* [SUPPLIED RECORDS]
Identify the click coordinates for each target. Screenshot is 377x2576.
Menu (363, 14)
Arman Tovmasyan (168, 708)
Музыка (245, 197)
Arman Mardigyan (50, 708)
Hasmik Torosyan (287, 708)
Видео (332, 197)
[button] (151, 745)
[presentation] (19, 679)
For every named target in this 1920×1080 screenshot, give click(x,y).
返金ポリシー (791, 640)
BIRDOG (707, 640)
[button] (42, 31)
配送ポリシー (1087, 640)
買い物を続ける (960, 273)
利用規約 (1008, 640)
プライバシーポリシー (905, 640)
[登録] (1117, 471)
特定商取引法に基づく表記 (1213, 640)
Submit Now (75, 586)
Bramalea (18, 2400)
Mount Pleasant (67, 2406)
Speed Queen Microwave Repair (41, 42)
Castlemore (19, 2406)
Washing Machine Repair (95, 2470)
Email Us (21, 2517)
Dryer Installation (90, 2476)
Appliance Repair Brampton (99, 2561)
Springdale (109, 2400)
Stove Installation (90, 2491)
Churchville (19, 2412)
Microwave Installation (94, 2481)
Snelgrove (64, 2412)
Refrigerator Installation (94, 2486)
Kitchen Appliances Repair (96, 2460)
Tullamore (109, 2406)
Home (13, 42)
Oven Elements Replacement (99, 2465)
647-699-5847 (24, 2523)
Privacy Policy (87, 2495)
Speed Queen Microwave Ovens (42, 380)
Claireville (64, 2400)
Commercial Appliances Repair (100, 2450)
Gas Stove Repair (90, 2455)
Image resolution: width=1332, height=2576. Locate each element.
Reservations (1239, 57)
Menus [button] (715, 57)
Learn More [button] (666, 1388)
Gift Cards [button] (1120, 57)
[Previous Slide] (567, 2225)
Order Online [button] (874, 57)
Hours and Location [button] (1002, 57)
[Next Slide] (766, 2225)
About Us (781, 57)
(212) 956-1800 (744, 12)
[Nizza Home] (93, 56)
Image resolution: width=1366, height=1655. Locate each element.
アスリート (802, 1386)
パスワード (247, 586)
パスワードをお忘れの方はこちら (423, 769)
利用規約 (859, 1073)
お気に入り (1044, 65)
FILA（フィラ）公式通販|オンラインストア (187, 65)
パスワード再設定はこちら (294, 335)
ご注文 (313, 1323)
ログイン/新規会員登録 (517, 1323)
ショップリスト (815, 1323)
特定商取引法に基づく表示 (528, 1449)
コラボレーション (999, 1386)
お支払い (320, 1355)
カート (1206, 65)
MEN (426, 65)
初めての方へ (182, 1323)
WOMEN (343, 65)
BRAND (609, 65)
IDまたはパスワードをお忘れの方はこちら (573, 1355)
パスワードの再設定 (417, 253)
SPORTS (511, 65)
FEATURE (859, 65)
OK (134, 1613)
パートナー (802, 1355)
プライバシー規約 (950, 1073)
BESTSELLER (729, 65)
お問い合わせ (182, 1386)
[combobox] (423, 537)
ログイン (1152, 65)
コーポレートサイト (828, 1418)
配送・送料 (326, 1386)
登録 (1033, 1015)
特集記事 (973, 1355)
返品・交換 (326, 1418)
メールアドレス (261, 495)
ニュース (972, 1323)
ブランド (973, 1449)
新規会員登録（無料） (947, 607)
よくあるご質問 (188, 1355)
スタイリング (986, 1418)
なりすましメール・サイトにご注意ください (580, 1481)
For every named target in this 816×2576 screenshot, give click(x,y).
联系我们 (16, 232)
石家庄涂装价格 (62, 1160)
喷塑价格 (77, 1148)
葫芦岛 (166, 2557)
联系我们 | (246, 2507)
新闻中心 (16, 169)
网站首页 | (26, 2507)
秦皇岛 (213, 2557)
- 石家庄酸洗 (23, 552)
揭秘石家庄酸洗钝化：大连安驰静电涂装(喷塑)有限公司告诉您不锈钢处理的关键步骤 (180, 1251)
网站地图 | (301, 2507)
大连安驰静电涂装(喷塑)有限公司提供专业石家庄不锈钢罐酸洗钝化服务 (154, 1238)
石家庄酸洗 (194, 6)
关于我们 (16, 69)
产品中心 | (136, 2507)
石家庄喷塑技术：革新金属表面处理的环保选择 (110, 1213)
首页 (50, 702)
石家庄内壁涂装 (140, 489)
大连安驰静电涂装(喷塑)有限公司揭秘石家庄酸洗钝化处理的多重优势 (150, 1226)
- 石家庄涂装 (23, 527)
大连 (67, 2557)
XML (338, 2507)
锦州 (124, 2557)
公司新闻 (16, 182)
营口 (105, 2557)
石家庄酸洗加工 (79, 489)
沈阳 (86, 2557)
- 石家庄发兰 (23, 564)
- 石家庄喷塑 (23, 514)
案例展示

* [EXERCISE INSTRUCTIONS] Take the stretch of lines above from the one containing "Microwave Installation (94, 2481)" through the one containing "パートナー (802, 1355)" and repeat it exactly, adding no other line.

* [SOLUTION]
Microwave Installation (94, 2481)
Snelgrove (64, 2412)
Refrigerator Installation (94, 2486)
Kitchen Appliances Repair (96, 2460)
Tullamore (109, 2406)
Home (13, 42)
Oven Elements Replacement (99, 2465)
647-699-5847 (24, 2523)
Privacy Policy (87, 2495)
Speed Queen Microwave Ovens (42, 380)
Claireville (64, 2400)
Commercial Appliances Repair (100, 2450)
Gas Stove Repair (90, 2455)
Image resolution: width=1332, height=2576. Locate each element.
Reservations (1239, 57)
Menus [button] (715, 57)
Learn More [button] (666, 1388)
Gift Cards [button] (1120, 57)
[Previous Slide] (567, 2225)
Order Online [button] (874, 57)
Hours and Location [button] (1002, 57)
[Next Slide] (766, 2225)
About Us (781, 57)
(212) 956-1800 (744, 12)
[Nizza Home] (93, 56)
Image resolution: width=1366, height=1655. Locate each element.
アスリート (802, 1386)
パスワード (247, 586)
パスワードをお忘れの方はこちら (423, 769)
利用規約 (859, 1073)
お気に入り (1044, 65)
FILA（フィラ）公式通販|オンラインストア (187, 65)
パスワード再設定はこちら (294, 335)
ご注文 (313, 1323)
ログイン/新規会員登録 (517, 1323)
ショップリスト (815, 1323)
特定商取引法に基づく表示 (528, 1449)
コラボレーション (999, 1386)
お支払い (320, 1355)
カート (1206, 65)
MEN (426, 65)
初めての方へ (182, 1323)
WOMEN (343, 65)
BRAND (609, 65)
IDまたはパスワードをお忘れの方はこちら (573, 1355)
パスワードの再設定 (417, 253)
SPORTS (511, 65)
FEATURE (859, 65)
OK (134, 1613)
パートナー (802, 1355)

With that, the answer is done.